▸ WORK TO BE COMPLETED: Exclude images, then output the remaining data verbatim.

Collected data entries
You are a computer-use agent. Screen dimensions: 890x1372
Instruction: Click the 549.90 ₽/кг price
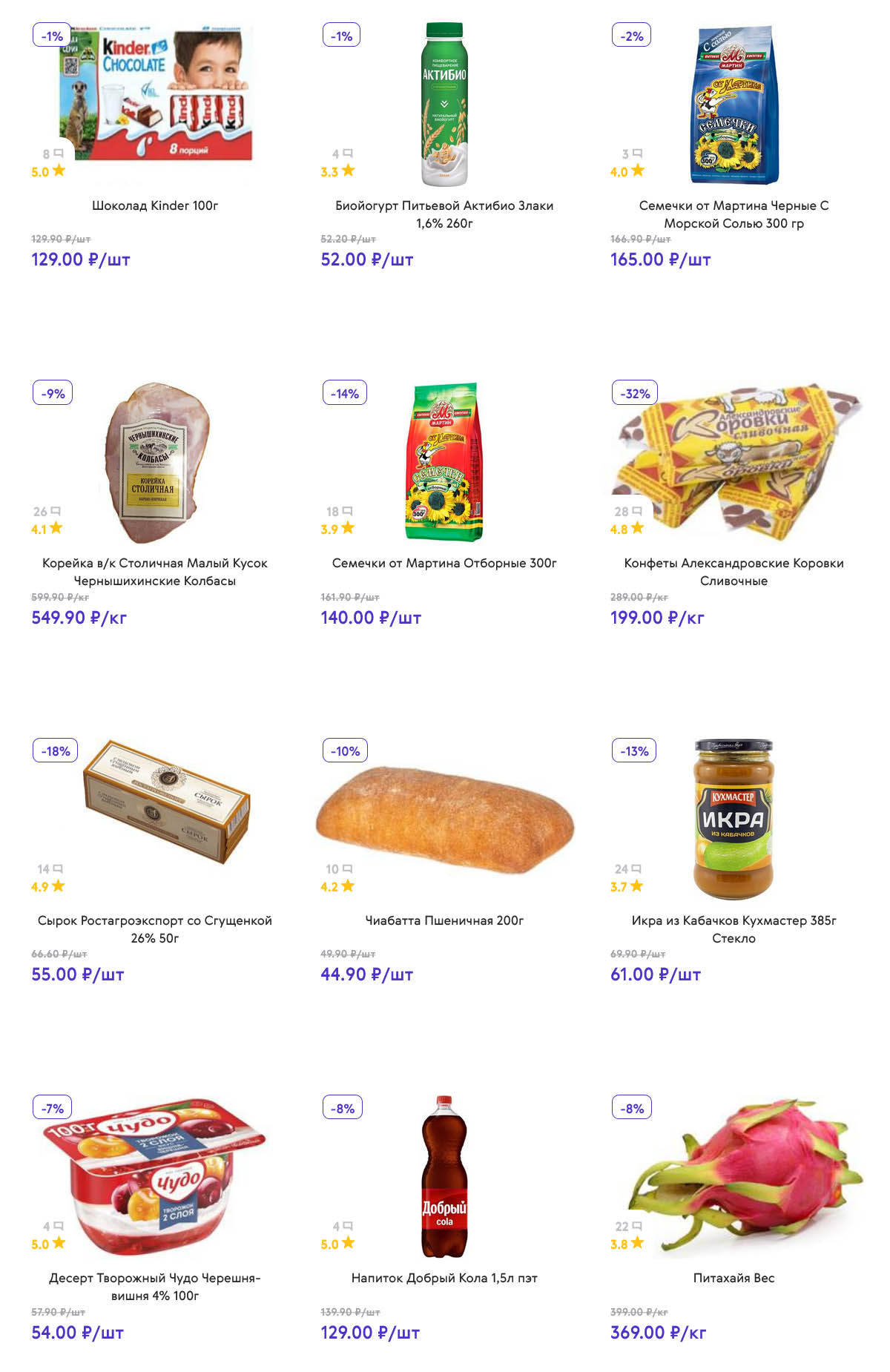pos(79,618)
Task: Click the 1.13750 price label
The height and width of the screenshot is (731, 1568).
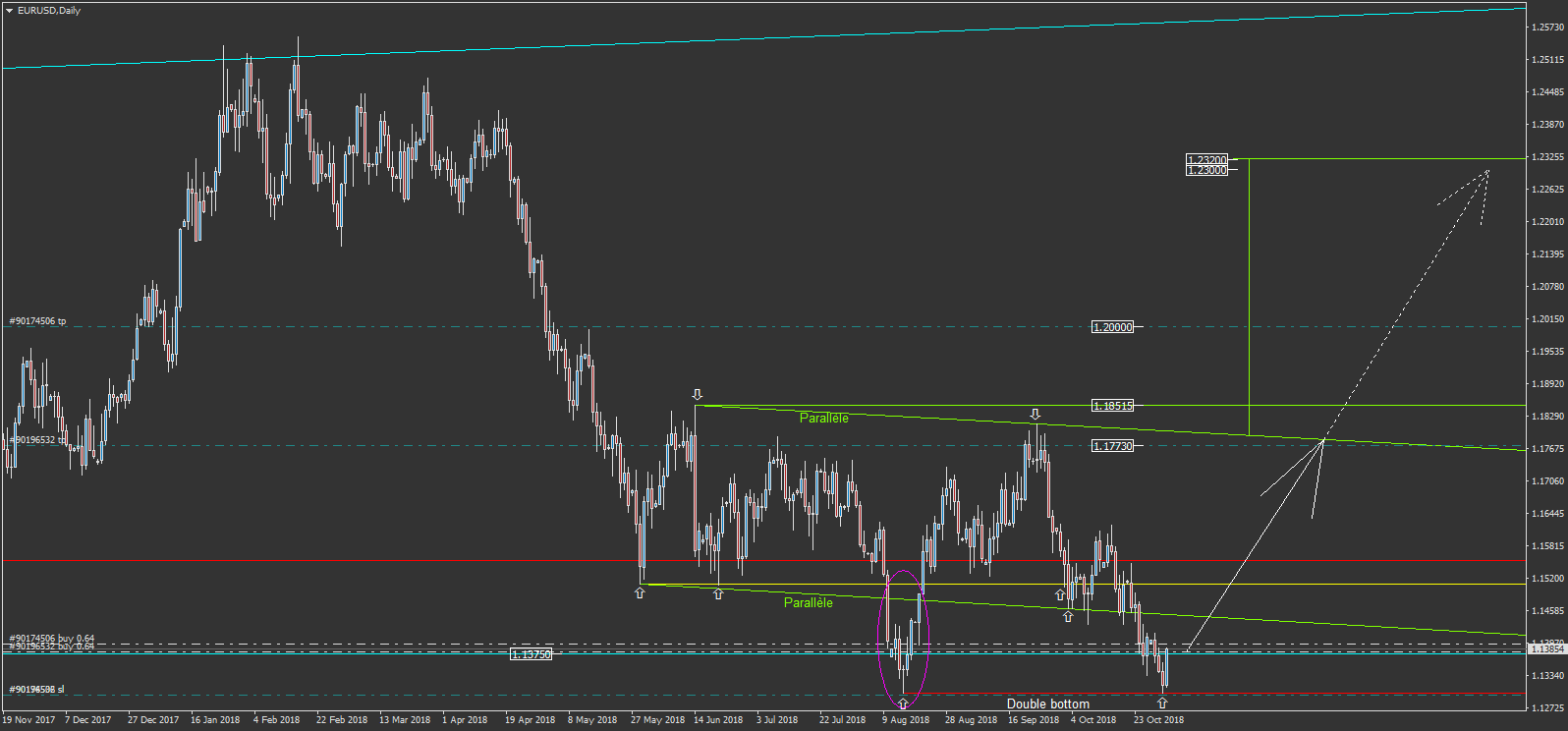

▸ EXERCISE SOLUTION:
You are a computer-use agent. Screen dimensions: 890x1372
Instruction: Click the 549.90 ₽/кг price
pos(79,618)
Task: Click the 1.13750 price label
The height and width of the screenshot is (731, 1568).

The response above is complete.